For non-skiers or as a welcome break from the downhill activity, try snowcoach or snowmobile tours to see Yellowstone National Park’s geysers, hot springs, and variety of wildlife including bison, elk, moose, and even wolves. There’s also the Big Sky zipline experience, ice-skating, sleigh rides, or snow-shoeing for a change of pace.
The three star Huntley Lodge is modest but comfortable and centrally located with restaurants, cafes, bars and lounges on the property. Other accommodation includes modern condos and apartments in the Big Sky and Madison villages, or at the base of the mountain at Meadow Village. Similarly, the people who frequent the resort vary from very well-heeled celebrities such as Kim Kardashian to families who return annually from Canada, the US and now increasingly, Australia.
Three glorious skiing days and one snow dump later, we thanked the snow gods and returned to the road for the last leg across the true Big Sky country of Montana to Glacier Country and the northern resort town of Whitefish. It’s another eight-hour drive but one that is enjoyable, scenic, and easy to negotiate. Although far from the mainstream resorts, in both distance and atmosphere, Whitefish is on the so-called ‘powder highway’; close to both Calgary and Fernie in Canada and accessible by Amtrak, road, or the nearby airport at Kalispell. It offers great snow, good value for families, and plenty for Aussie skiers and boarders to make a visit worthwhile.
The town of Whitefish lies at a much lower elevation than Jackson, Big Sky, and other popular US resorts and the mountain itself is lower at the peak, so it’s much easier to acclimatise to any effects of altitude.

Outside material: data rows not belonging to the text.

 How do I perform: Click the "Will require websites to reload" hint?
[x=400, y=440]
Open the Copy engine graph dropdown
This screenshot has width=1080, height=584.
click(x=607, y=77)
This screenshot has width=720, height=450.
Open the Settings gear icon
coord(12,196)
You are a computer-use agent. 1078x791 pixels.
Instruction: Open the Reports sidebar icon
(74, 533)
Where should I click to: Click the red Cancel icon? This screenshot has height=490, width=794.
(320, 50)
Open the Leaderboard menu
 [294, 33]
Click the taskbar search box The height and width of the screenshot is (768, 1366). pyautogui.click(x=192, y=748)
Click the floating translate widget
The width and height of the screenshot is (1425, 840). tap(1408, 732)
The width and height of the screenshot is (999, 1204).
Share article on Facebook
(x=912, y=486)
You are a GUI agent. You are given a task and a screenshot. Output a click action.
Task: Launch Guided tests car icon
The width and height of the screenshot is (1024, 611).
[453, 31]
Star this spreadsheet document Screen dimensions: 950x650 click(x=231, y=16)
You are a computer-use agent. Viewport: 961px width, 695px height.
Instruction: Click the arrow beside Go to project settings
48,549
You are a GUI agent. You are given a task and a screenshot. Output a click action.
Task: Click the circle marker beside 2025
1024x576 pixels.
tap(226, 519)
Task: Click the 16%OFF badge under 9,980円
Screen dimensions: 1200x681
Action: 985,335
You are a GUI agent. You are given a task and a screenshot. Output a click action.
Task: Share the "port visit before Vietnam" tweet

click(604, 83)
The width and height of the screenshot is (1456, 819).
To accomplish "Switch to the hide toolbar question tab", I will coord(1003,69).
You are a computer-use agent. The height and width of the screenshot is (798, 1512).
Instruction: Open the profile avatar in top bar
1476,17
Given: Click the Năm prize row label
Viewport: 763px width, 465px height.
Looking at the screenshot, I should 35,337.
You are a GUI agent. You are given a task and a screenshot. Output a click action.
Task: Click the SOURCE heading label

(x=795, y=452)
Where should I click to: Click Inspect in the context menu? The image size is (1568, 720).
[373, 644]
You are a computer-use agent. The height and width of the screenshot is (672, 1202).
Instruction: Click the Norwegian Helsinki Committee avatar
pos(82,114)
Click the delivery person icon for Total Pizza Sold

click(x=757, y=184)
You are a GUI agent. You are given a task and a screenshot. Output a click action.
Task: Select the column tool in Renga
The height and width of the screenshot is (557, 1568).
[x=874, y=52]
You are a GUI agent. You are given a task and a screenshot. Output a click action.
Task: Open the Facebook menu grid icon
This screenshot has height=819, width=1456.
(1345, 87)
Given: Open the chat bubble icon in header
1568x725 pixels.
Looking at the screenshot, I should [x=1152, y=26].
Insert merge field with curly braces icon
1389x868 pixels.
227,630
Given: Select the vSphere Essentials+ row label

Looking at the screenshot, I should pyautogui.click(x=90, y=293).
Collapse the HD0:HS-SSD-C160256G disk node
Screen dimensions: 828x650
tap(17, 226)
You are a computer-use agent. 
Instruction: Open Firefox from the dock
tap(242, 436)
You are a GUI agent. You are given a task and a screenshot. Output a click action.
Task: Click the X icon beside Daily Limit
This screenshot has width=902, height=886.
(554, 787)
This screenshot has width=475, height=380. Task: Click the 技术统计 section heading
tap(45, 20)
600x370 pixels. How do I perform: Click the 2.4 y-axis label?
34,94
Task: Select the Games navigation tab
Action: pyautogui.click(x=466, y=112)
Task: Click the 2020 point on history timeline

With an elevation of more than 2,000 metres and an average snowfall of 700+ centimetres, this intimate resort is bigger than it looks, offering more than 1,200 hectares of excellent bowl and tree skiing and is evenly split between intermediate and advanced terrain, with enough steep and deeps and five-terrain parks to keep both experts and boarders happy. The local slogan, “we measure acres per skiers, not skiers per acre” says it all. It’s plenty wild too, with part of the mountain closing early each year on 1 April, to protect the grizzly bear habitat.
Hidden Moose Lodge is a 15-minute drive from the mountain. The huge roaring fire, visiting deer, and cozy western-styled decor make this a relaxing option for couples and families who want more than a hotel room and need easy access to both town and the slopes. Alternative accommodation is available in town, just eight kilometres away by shuttle, or in spacious on-snow condos at the small base village at reasonable rates.
The town has a good selection of eateries, a craft distillery, and decent coffee, which appeal to the lifestyle choice population and the huge summer visitor influx for nearby Glacier National Park. Whitefish is an attractive all-round alternative for powder hounds, families, and skiers and boarders looking for value, or to experience more than the mega-resorts on a ski trip to the US in the northern winter.